Von »Problemviertel« möchte Keppler allerdings nicht reden. Das Gerberviertel sei unauffällig in der Kriminalitätsbilanz. Allerdings fänden sich viele der genannten Probleme in keiner Statistik, weil sie schlicht nicht justiziabel seien – »aber fürs Wohnumfeld schädlich«, wie er einräumt.

Das Jugendcafé am Federnseeplatz sieht Keppler nicht als Problem, sondern als »Teil der Lösung« (Artikel unten). Aber es locke natürlich Publikum ins Viertel – mit »jugendtypischem Verhalten«, wie er großzügig verallgemeinernd anmerkt.
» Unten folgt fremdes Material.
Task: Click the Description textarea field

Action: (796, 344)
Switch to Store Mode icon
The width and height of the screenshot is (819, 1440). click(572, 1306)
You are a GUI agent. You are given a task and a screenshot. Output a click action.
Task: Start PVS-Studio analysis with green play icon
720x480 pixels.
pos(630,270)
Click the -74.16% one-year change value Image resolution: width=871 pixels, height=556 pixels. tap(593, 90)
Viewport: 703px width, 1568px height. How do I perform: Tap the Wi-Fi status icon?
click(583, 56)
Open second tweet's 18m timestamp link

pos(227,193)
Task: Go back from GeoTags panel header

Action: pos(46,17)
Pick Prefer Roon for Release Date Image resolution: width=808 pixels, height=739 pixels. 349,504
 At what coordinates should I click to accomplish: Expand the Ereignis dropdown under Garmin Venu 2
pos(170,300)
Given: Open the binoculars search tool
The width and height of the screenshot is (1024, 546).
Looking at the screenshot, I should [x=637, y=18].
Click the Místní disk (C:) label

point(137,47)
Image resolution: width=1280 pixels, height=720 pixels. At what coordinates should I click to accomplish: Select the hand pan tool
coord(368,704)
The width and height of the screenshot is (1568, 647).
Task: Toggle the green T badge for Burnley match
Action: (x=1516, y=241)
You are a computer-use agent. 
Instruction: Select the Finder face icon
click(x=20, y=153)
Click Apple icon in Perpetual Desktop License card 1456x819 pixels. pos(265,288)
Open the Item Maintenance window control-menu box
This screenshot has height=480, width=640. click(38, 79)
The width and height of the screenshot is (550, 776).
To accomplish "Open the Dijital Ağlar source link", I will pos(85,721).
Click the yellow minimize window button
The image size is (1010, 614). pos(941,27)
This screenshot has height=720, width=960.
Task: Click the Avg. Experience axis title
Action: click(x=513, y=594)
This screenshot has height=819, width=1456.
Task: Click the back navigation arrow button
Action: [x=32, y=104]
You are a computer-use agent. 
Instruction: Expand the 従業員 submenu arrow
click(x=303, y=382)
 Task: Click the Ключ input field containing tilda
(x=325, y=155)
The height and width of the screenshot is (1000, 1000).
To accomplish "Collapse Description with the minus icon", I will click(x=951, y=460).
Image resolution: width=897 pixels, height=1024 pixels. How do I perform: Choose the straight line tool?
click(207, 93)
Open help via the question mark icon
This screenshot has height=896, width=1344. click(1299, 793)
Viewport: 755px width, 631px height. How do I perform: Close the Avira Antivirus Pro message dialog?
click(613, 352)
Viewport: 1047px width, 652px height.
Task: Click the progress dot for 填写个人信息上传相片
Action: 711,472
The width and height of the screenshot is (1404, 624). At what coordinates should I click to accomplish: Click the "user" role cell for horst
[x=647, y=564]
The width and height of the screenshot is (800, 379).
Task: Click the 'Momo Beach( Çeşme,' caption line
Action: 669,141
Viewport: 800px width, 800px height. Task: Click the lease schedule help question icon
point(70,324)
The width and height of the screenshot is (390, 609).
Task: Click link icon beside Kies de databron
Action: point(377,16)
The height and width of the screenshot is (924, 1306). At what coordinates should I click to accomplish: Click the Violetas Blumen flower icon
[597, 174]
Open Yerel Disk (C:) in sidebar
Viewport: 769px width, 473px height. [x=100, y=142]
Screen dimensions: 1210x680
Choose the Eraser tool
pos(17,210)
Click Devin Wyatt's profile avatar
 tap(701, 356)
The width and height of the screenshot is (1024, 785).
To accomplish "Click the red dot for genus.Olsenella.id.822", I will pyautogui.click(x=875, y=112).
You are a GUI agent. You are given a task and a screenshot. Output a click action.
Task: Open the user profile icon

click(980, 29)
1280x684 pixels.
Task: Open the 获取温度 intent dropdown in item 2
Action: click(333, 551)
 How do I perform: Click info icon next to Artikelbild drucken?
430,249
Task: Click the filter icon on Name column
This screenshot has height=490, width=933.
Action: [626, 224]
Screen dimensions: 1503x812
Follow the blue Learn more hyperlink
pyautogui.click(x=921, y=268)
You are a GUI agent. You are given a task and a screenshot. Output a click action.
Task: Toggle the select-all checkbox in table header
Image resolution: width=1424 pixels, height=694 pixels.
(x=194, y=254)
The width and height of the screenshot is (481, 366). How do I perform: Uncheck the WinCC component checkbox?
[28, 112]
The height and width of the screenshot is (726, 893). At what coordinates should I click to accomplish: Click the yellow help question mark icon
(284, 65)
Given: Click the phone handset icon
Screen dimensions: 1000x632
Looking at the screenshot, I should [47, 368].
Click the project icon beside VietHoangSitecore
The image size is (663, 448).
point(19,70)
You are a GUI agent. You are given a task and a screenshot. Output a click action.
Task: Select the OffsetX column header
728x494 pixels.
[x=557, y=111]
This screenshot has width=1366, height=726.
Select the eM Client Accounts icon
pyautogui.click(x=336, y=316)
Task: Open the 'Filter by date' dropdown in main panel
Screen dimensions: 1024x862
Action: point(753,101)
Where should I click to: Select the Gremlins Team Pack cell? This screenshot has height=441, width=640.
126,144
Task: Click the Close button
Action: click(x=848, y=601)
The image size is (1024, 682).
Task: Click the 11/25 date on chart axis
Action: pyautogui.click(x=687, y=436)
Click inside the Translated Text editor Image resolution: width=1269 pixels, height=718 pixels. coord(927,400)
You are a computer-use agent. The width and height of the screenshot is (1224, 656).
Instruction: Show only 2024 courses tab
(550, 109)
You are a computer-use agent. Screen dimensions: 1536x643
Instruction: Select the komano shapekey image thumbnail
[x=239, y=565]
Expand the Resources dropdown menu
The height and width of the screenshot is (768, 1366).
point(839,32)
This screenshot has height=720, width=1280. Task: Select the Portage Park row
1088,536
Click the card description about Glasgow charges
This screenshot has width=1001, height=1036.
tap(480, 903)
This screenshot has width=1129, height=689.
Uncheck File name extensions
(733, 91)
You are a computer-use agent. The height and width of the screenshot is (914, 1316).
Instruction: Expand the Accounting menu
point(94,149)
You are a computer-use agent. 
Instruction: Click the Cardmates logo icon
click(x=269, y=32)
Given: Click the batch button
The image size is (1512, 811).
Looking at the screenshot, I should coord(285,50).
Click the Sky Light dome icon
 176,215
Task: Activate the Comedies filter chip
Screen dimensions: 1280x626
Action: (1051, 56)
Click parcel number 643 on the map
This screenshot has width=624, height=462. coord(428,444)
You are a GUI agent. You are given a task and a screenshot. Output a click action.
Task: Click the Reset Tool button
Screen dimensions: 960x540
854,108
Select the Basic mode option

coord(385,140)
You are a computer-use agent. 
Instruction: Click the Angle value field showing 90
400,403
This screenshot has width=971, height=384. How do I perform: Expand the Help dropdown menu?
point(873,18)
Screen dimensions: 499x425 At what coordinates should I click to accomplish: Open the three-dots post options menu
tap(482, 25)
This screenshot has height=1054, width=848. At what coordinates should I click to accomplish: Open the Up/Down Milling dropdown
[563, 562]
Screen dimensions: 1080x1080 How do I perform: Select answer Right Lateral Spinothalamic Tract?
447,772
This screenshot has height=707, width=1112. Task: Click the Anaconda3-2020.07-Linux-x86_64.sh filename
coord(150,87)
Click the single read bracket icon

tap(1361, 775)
»Sehr respektloses Verhalten gegen Beamte«

Abseits der polizeilichen und städtischen Maßnahmen sei für eine Verbesserung der Lage wichtig, dass Menschen in der Altstadt wohnen. Daher müsse das Viertel dringend »baulich aufgewertet werden« (siehe »Drei Fragen«). »Anwohner bewegen sich, kümmern sich, bringen Qualität und Sicherheitsgefühl für andere.« Gleiches gelte für Geschäfte und Gastronomie, die sich jedoch zusehends aus dem Viertel zurückziehen. Sobald das Tageslicht schwindet, wird’s düster im Gerberviertel. Es fehle an Publikumsfrequenz, ein Phänomen, das in der Altstadt generell zu beobachten sei.

Ein Mitglied der Anwohner-Initiative, das zu Beginn der GEA-Recherchen noch viel Kampfgeist hatte, hat nach der jüngsten Schlägerei vorm Jugendcafé die Nase voll. Die Anwohnerin sieht »keine ernsthaften Bemühungen« bei Stadt und Polizei. Demnächst will sie ihren Laden nun schließen. (GEA)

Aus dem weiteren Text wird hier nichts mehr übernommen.